Ik heb op dit moment helaas niet de indruk dat dit bij al onze partners het
geval is. Dus om in stijl te blijven, het is code oranje (zwaar weer) voor de WT4 gemeenten.

19 september 2013.
BeantwoordenVerwijderenOndanks dat mijn argumentatie nog steeds overeind staat ben ik ingehaald door de praktijk. In bovenstaand blog van 27 juli 2013 gaf ik aan dat het mij beter leek om met de samenwerking binnen WT4 even passen op de plaats te maken. Ik moet echter constateren dat mijn argumenten niet de gevolgen hebben die ik had ingeschat. De vier gemeenten hebben namelijk specifiek aangegeven graag een volgende stap te willen zetten en concreet op zoek te gaan naar verdere samenwerking. Kennelijk is men wel bereid te investeren in de toekomst en speelt de kwestie Soweco een minder grote rol dat ik heb aangenomen. Ik zat dus mis en eigenlijk is dat een mooie constatering, want ik ben en blijf overtuigd dat verregaande samenwerking noodzakelijk is om onze taken kwalitatief en tegen redelijke kosten te blijven uitvoeren.
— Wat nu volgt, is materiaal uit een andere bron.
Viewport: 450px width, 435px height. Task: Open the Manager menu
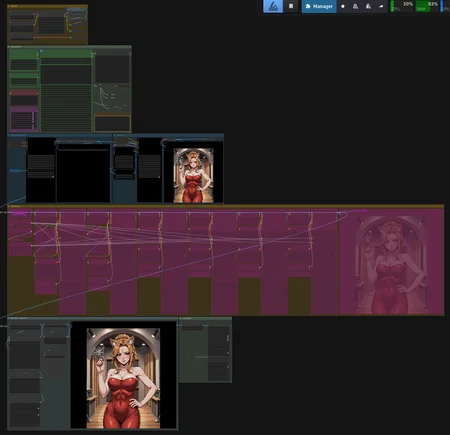click(319, 6)
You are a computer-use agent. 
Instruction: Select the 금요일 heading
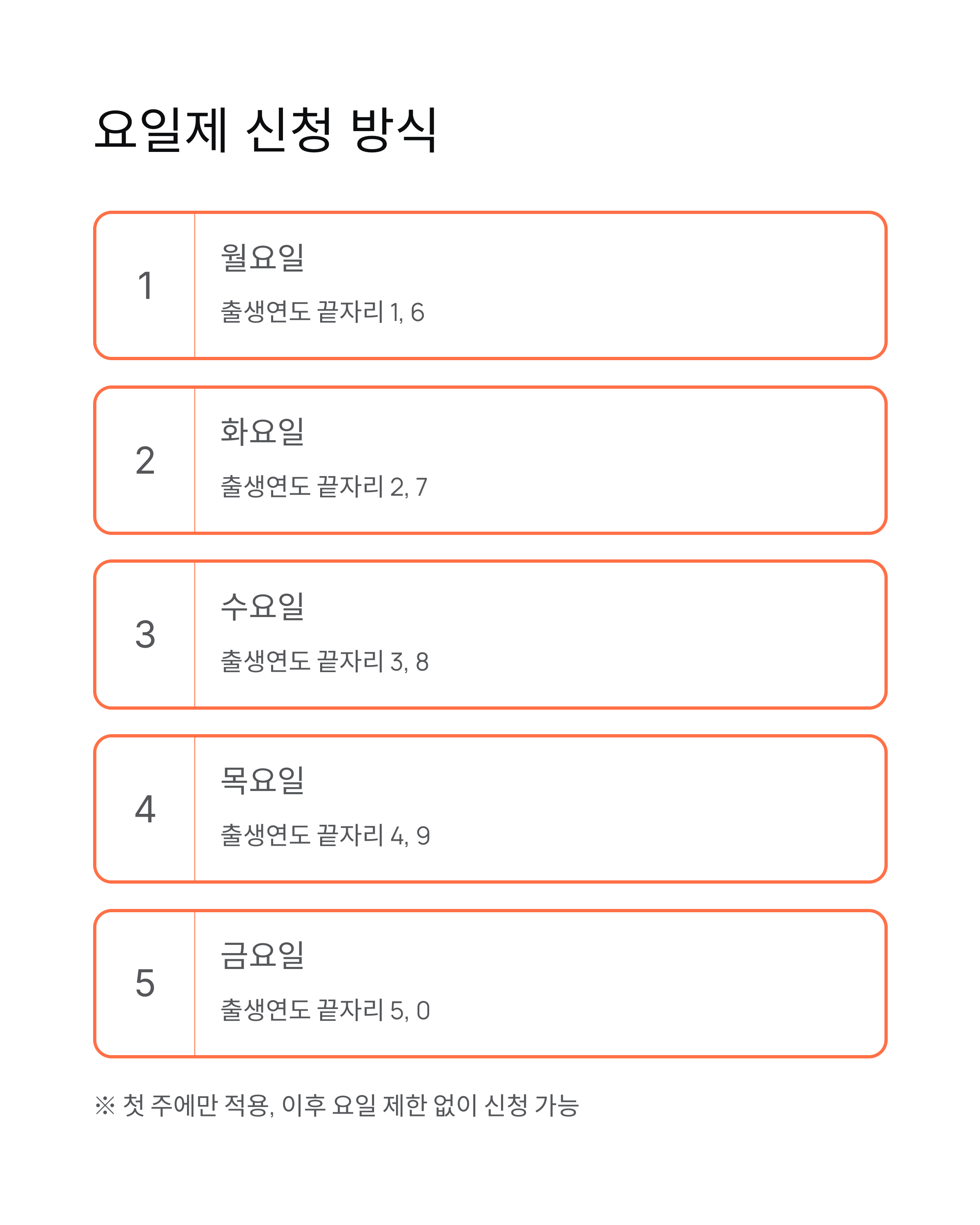tap(263, 956)
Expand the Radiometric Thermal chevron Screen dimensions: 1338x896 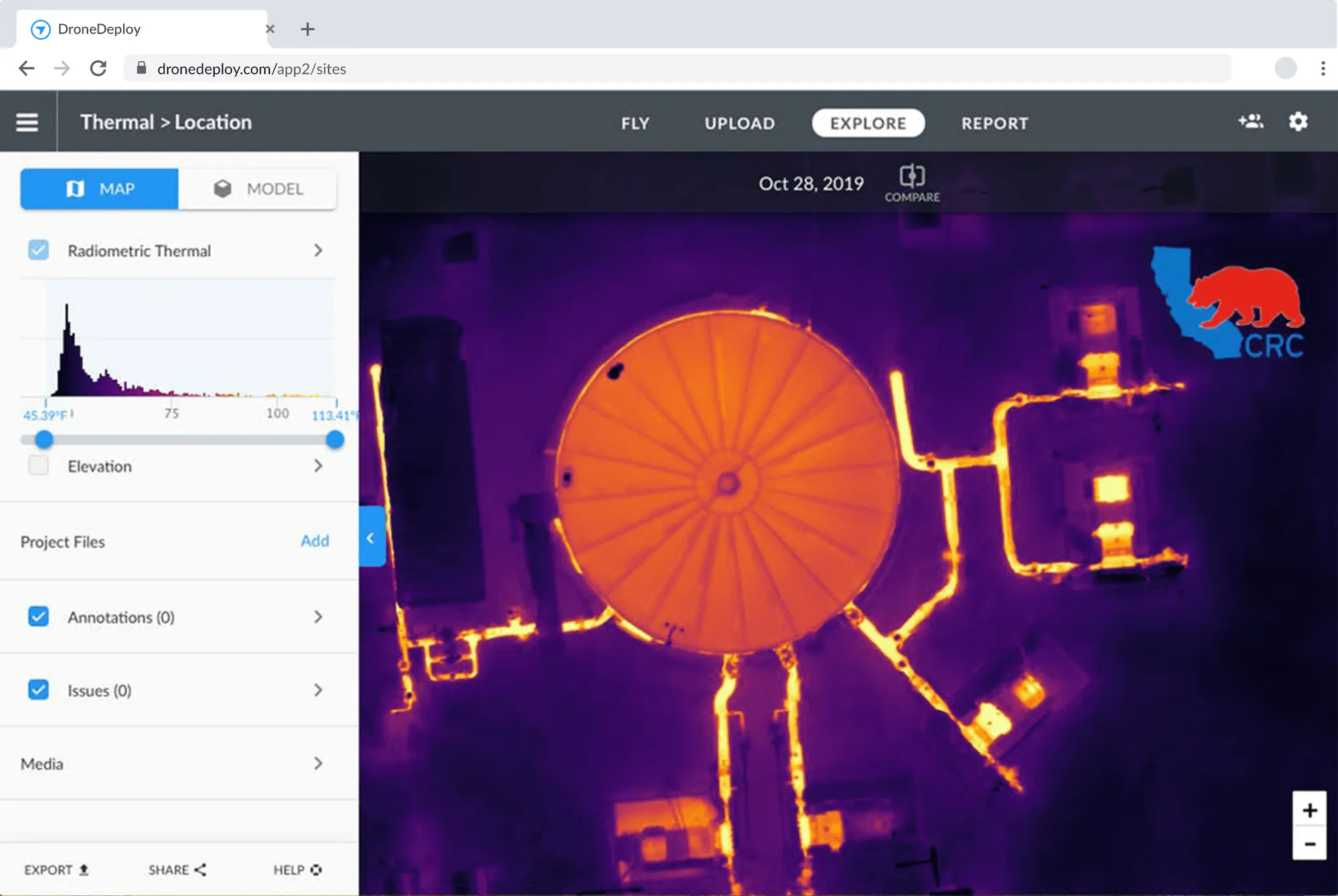point(318,250)
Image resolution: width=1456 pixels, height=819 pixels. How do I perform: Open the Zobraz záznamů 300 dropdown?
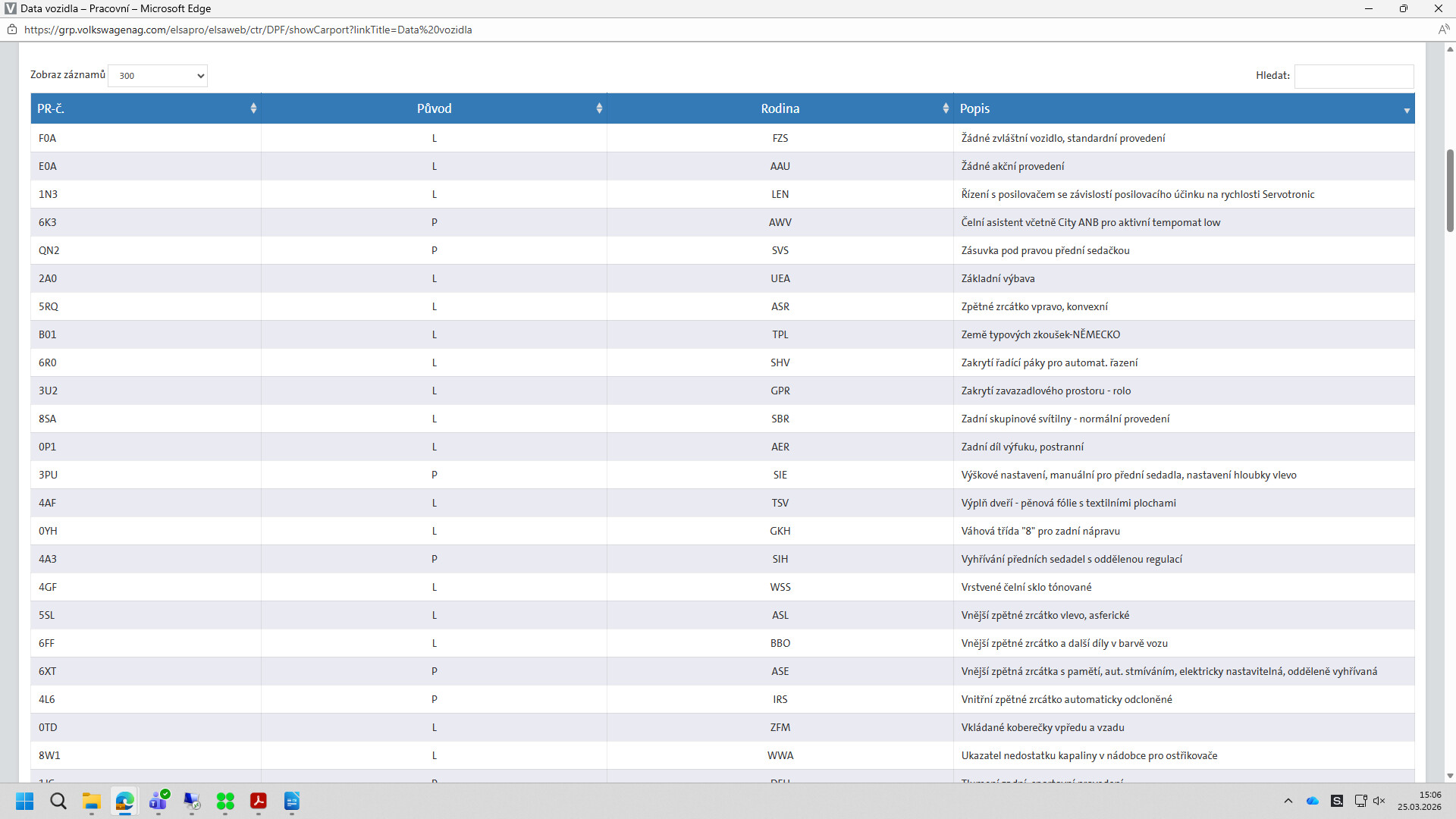pyautogui.click(x=158, y=76)
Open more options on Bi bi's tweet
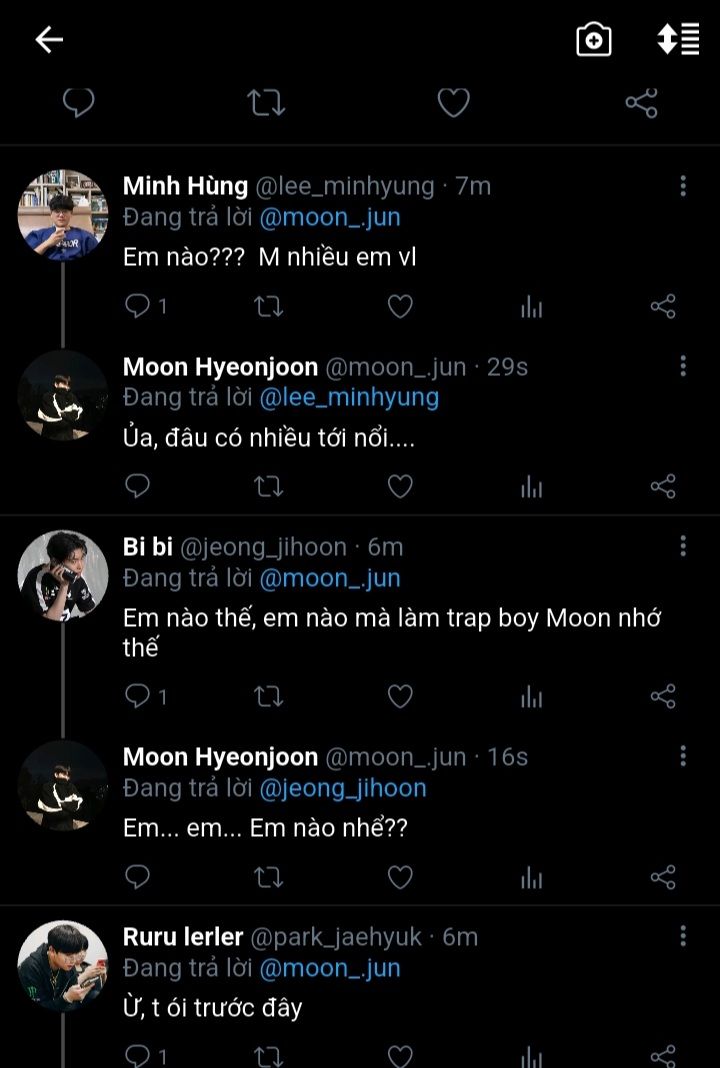 point(683,546)
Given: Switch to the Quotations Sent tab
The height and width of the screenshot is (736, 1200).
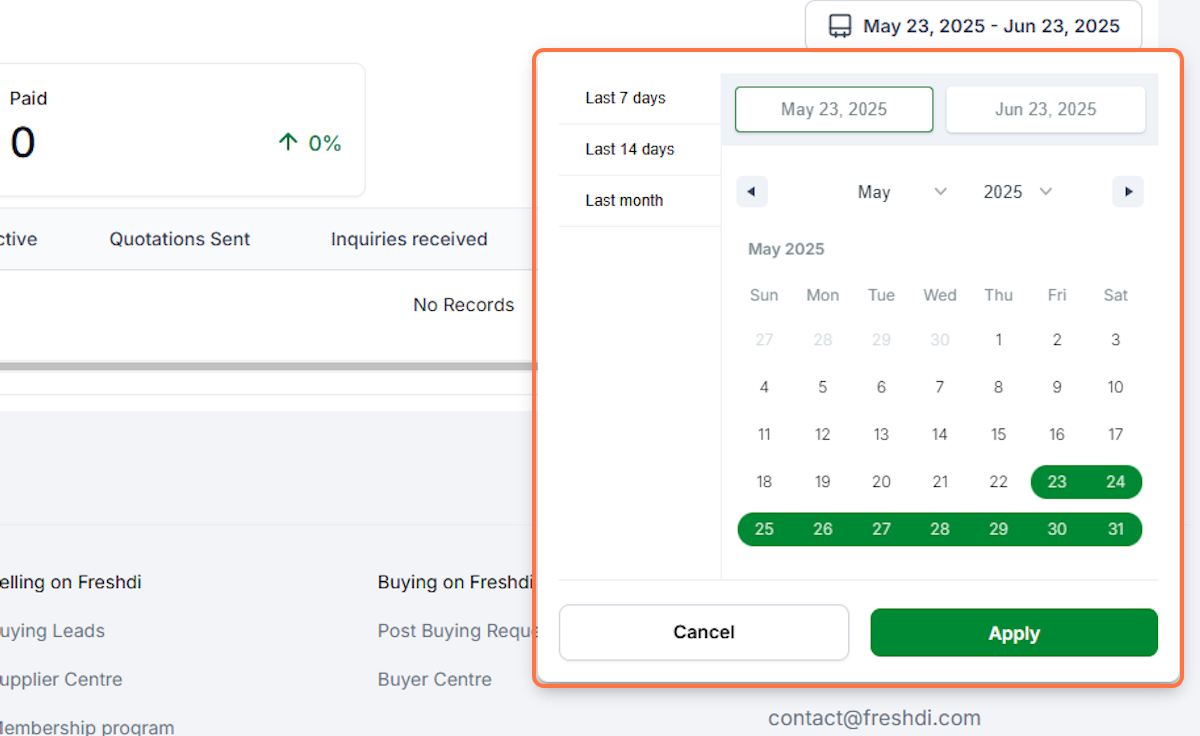Looking at the screenshot, I should pyautogui.click(x=180, y=239).
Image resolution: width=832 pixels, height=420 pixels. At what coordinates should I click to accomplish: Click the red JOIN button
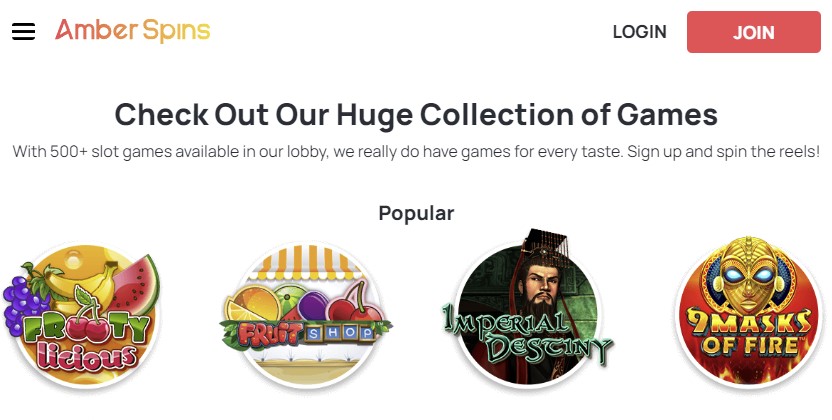[x=753, y=32]
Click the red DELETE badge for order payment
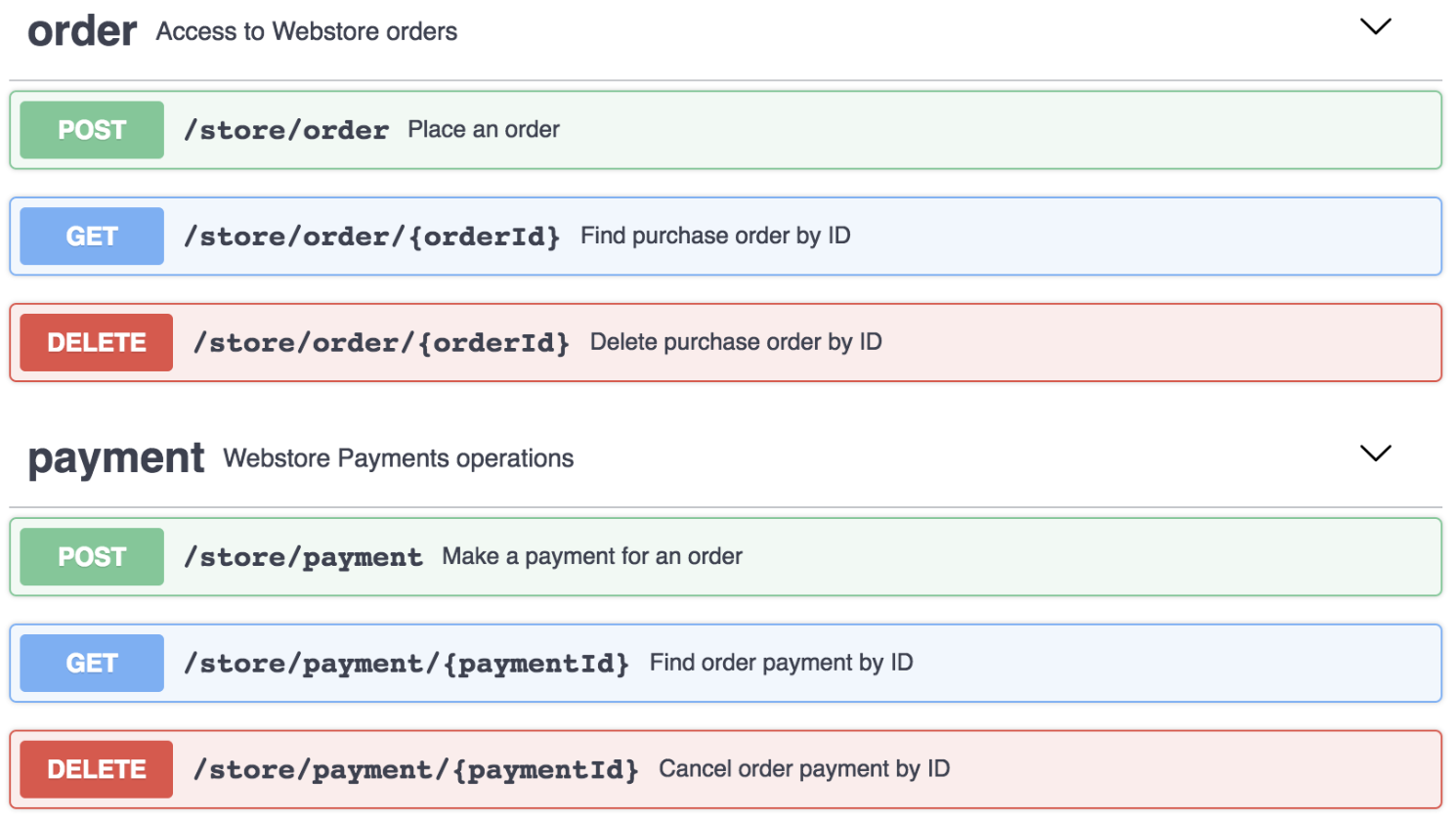1456x821 pixels. click(x=97, y=770)
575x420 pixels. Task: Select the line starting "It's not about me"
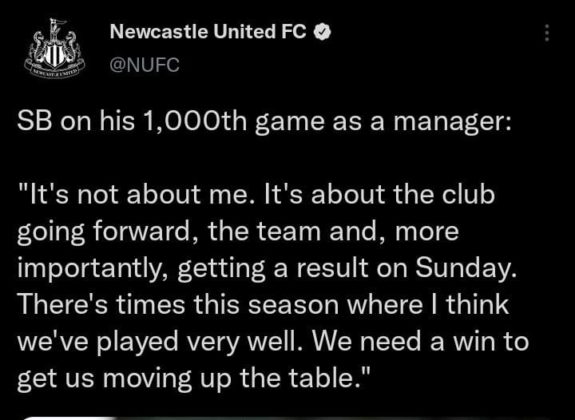coord(256,194)
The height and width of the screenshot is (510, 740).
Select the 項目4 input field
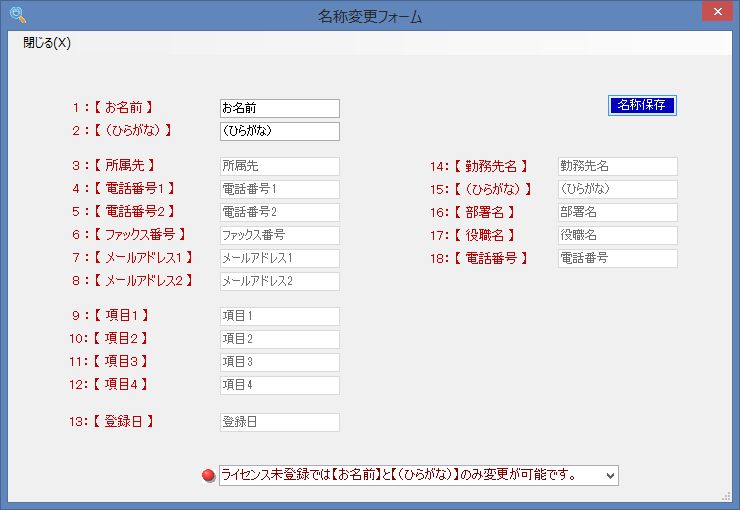click(279, 385)
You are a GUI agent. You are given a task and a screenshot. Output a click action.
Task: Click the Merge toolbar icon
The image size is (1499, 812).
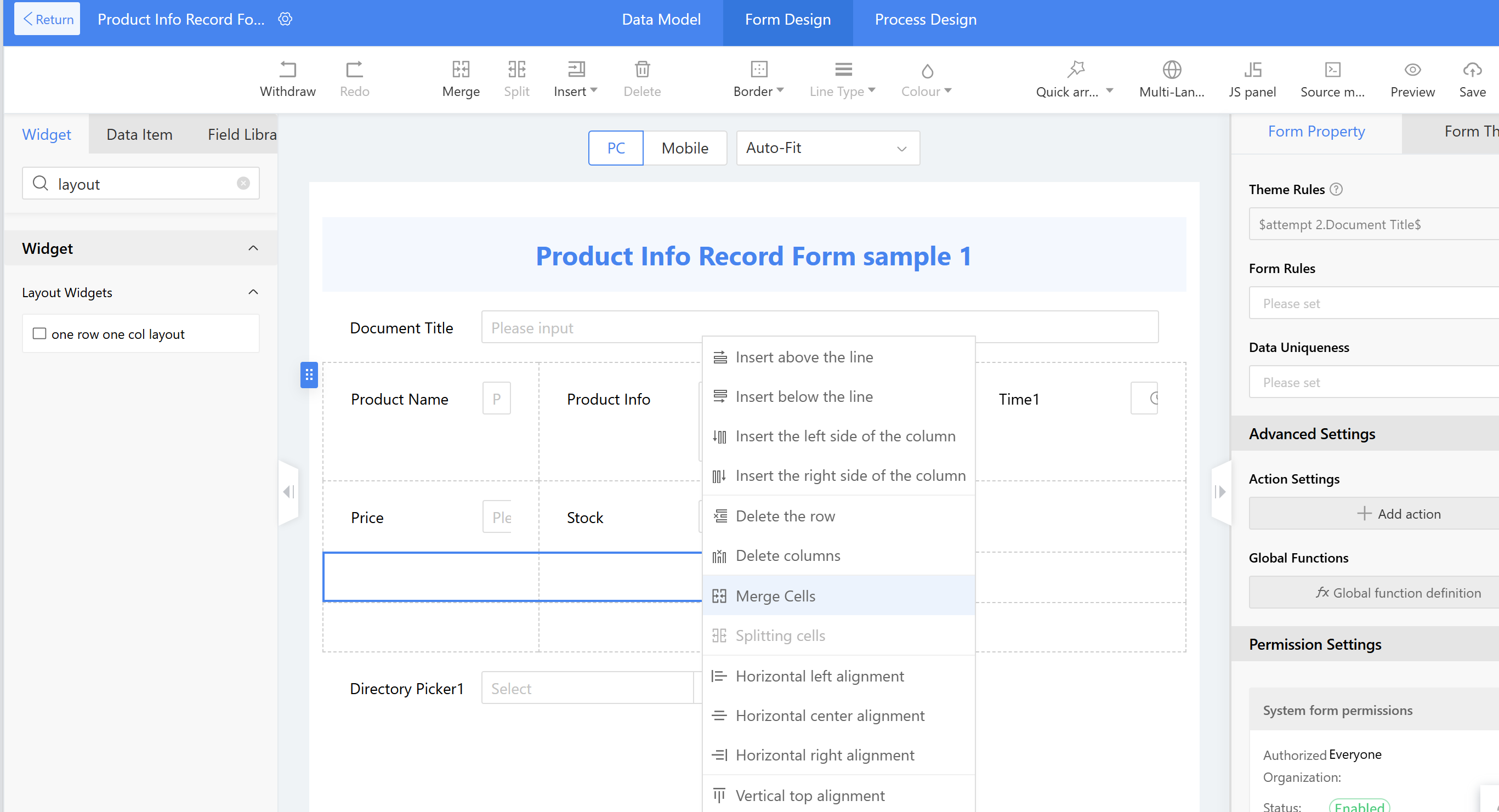point(461,70)
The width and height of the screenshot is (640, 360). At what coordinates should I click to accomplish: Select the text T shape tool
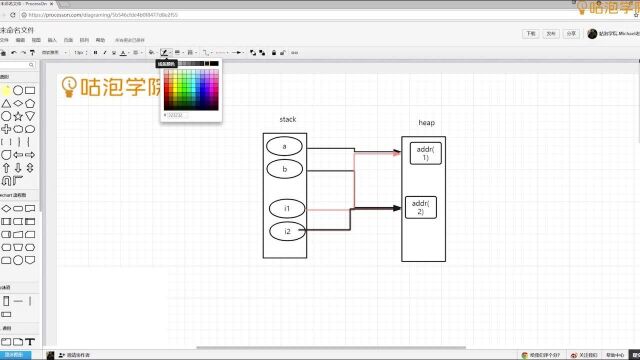30,342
Helaas heeft het college nu op heel andere gronden besloten deze volgende stap niet te zetten en dus wel passen op de plaats te maken. Met de argumentatie voor deze stap ben ik het echter niet eens. Ik vind en dat staat ook in dit blog te lezen, dat je bereid moet zijn te investeren, om op termijn binnen een samenwerking volledig te kunnen profiteren van de voordelen van zo'n samenwerking.
Ik zou dus graag zien dat de gemeente Twenterand zich een loyaal partner binnen WT4 betoont en bereid moet zijn een volgende stap te zetten. Als je kiest en tekent voor een samenwerking moet je niet weglopen als je moet investeren. De stip op de horizon is voor mij de gemeentelijke taken uitvoeren met minimaal gelijke of betere kwaliteit tegen lagere kosten. Dat vergt echter wel visie en een dosis lef. Voor een kerntakendiscussie kon het college wel geld vinden om dit te financieren, dan ben ik van mening dat ze nu ook zo creatief moeten zijn en geld moeten vrijmaken om deze volgende stap te zetten. Het is een onderzoeksfase en daar moet Twenterand in ieder geval bij zijn. Dus op dit moment geen passen op de plaats want onze partners willen duidelijk wel degelijk verder. Vraag niet hoe dat kan, maar profiteer er van.